Fig. 2. PATZ1 promotes adipocyte differentiation in vitro.

a Volcano plot of gene expression differences between PATZ1 and Vector cells. The log2FC of PATZ1/Vector was plotted as a function of −log10 (FDR) with selected genes indicated as upregulated in PATZ1 cells. b Heatmap showing upregulated, downregulated, and similarly expressed genes in Vector and PATZ1 cells (Left) and GO analysis of top genes upregulated and downregulated in PATZ1 cells (Right). Black arrows indicate “Fat cell differentiation”. c Heatmap showing top binned genes that are upregulated and downregulated in PATZ1 and Vector cells. d TF motif analysis 300 bp upstream of DEGs that are greater in PATZ1 cells. e Expression values of indicated genes represented as average FPKM values from PATZ1 or Vector cells. Vector: n = 3 and PATZ1: n = 3. f Oil-Red-O staining (Left) and qPCR analysis of indicated genes from control and PATZ1-overexpressing differentiated 3T3-L1 cells (Right). Vector: n = 4 and PATZ1: n = 4. Representative oil-Red-O staining from three independent experiments. g Bright-field microscopy (Left) and qPCR analysis (Right) of indicated genes from control and PATZ1 overexpressing human abdominal subcutaneous hADSCs differentiated for 12 days. Vector: n = 3 and PATZ1: n = 3. Representative microscopy images from three biological replicates. Scale bars, 100 μm. h (Right) Bright-field (top) and fluorescence at 509 nm (bottom) microscopy showing lipid droplets (top) and GFP fluorescence (bottom) in 7 days differentiated SVFs derived from PATZ1F/F mice infected with adenovirus (Adeno) expressing GFP or GFP-Cre and (Left) qPCR showing mRNA levels of indicated genes from PATZ1 F/F SVFs at D0 or D7 infected with Adeno GFP or Adeno GFP-Cre. GFP levels (bottom panel) show comparable viral infection. D0: n = 4, GFP: n = 4, and GFP-Cre: n = 4. Scale bars, 100 μm. i Domain structure of PATZ1 constructs with indicated deletion and qPCR showing indicated mRNA levels in D4 differentiated 3T3-L1 cells expressing indicated PATZ1 constructs. n = 4 per condition. e, g Results are from three independent experiments. e, g, h, i Unpaired Student’s t-test. Data were mean ± s.e.m. ***p < 0.001; **p < 0.01; *p < 0.05. e, g comparing PATZ1 to Vector; h comparing GFP-Cre to GFP; i all comparisons were made to PATZ1. Source data are provided as a Source Data file.
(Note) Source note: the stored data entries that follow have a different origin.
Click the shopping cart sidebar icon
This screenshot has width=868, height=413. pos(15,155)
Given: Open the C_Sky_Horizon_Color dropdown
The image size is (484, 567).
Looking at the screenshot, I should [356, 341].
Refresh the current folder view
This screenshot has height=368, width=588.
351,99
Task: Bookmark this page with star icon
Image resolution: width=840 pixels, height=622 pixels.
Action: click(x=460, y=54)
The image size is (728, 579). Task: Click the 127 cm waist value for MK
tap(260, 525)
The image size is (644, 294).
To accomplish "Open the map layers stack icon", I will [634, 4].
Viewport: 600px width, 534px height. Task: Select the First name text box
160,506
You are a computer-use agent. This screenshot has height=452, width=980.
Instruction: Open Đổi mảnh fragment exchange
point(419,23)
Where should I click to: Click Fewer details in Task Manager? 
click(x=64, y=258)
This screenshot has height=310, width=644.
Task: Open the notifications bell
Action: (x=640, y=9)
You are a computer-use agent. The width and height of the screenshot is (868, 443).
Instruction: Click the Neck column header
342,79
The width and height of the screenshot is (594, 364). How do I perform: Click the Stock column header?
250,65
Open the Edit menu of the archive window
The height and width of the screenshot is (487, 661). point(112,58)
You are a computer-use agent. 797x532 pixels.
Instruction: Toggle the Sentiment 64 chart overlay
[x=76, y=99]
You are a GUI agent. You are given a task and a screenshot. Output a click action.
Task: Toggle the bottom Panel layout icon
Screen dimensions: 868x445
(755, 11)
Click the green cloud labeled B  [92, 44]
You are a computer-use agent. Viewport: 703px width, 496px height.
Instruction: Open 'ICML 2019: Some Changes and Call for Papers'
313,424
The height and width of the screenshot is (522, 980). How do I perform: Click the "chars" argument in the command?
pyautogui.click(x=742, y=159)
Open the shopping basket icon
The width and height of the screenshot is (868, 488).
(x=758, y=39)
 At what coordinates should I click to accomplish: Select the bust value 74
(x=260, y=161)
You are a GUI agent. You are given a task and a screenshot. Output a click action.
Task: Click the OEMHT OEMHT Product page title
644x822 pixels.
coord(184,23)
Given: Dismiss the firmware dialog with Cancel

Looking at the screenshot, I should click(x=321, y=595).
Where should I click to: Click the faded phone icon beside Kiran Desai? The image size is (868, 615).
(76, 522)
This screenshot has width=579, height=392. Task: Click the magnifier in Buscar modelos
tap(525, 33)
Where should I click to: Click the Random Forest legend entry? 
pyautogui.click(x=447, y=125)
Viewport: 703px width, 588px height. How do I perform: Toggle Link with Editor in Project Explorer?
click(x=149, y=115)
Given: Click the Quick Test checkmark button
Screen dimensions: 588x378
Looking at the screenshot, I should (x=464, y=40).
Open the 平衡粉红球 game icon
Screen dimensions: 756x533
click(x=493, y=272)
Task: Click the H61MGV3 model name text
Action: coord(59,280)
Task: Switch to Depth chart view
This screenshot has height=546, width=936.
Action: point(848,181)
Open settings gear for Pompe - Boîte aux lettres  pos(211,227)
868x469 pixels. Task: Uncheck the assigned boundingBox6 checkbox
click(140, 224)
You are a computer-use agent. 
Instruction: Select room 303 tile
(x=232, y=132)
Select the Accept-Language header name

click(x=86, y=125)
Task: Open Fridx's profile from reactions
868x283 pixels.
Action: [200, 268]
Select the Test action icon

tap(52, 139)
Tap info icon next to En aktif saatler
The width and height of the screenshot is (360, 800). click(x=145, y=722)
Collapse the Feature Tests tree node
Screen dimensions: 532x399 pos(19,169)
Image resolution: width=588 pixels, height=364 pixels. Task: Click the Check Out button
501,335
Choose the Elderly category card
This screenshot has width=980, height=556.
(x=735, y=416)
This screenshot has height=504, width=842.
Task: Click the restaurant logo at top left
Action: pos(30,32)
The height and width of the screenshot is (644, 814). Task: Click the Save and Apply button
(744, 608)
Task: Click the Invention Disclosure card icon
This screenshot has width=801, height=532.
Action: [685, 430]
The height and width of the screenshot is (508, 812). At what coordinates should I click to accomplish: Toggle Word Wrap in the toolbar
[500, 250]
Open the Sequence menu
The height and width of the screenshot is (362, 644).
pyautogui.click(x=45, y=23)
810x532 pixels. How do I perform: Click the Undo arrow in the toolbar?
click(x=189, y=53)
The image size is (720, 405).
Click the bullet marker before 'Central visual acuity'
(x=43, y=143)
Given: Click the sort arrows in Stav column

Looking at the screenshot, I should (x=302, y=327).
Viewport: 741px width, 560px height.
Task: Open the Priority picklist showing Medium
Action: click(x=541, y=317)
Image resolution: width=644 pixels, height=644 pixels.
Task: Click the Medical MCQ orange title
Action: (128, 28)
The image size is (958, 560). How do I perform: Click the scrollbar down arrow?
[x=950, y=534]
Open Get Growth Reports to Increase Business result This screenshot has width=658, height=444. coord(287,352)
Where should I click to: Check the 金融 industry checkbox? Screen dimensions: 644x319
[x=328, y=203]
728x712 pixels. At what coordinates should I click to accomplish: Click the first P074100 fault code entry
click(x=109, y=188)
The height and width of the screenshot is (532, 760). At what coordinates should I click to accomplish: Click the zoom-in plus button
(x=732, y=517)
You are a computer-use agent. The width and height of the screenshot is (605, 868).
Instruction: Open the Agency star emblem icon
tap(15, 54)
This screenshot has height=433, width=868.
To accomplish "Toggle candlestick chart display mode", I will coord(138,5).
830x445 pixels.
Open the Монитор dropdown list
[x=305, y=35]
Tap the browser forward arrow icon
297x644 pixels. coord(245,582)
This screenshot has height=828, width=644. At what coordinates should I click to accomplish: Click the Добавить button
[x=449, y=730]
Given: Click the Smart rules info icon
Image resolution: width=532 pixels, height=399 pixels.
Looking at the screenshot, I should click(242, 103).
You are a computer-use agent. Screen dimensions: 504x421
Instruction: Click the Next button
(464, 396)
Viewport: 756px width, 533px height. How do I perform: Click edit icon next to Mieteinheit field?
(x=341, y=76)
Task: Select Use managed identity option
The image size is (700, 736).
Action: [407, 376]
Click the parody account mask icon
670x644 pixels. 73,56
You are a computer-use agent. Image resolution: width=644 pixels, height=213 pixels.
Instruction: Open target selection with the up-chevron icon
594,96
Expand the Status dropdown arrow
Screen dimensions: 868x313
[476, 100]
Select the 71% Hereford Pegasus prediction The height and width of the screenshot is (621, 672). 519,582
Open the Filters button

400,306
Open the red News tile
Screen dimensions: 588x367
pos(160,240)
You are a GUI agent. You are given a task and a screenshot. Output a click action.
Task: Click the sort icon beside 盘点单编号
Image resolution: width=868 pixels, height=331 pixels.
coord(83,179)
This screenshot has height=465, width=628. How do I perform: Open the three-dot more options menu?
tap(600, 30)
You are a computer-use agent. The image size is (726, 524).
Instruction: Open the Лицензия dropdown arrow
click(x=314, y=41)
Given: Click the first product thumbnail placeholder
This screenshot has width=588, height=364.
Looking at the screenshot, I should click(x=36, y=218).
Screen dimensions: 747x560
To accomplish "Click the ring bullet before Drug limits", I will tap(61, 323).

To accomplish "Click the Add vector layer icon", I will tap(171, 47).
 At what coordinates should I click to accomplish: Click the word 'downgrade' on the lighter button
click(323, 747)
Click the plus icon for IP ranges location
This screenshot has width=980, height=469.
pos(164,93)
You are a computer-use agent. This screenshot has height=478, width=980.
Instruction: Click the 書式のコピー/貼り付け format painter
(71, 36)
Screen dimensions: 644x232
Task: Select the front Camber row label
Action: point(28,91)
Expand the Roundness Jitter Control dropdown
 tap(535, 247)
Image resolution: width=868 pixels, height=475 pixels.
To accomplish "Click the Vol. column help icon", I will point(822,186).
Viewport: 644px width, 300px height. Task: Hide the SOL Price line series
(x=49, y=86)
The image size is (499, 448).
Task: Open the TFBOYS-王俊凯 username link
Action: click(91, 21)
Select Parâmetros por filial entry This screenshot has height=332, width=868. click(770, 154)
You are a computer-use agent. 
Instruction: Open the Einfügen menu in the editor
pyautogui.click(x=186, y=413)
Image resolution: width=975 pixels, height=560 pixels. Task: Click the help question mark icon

Next, we calculated enriched transcription factor binding motifs at the promoter regions of DEGs upregulated in PATZ1 cells. We set 300 bp upstream of DEGs as promoter regions and found a highly significant enrichment of PATZ1 motifs (FDR = 3.4E-09) among other transcription factors (Fig. 2d), suggesting a PATZ1-driven adipogenic transcriptional program in PATZ1 expressing cells. Gene network analysis showed an interaction between transcriptional programs of adipogenic genes when we binned both the top 10 and Top 20 DEGs (Fig. S2g). To further unbiasedly validate the adipogenic role of PATZ1, we performed a directed gene expression (fragments per kilobase of transcript per million mapped reads, FPKM) analysis of WAT genes and BAT genes in PATZ1 and Vector cells. We found an increase in white adipocyte genes (Fig. 2e). Brown adipocyte genes were comparable between PATZ1 and Vector cells except for Ppargc1a in PATZ1 cells, which could be one of the drivers of the “brown fat differentiation” GO pathway annotation in Fig. 2e, b.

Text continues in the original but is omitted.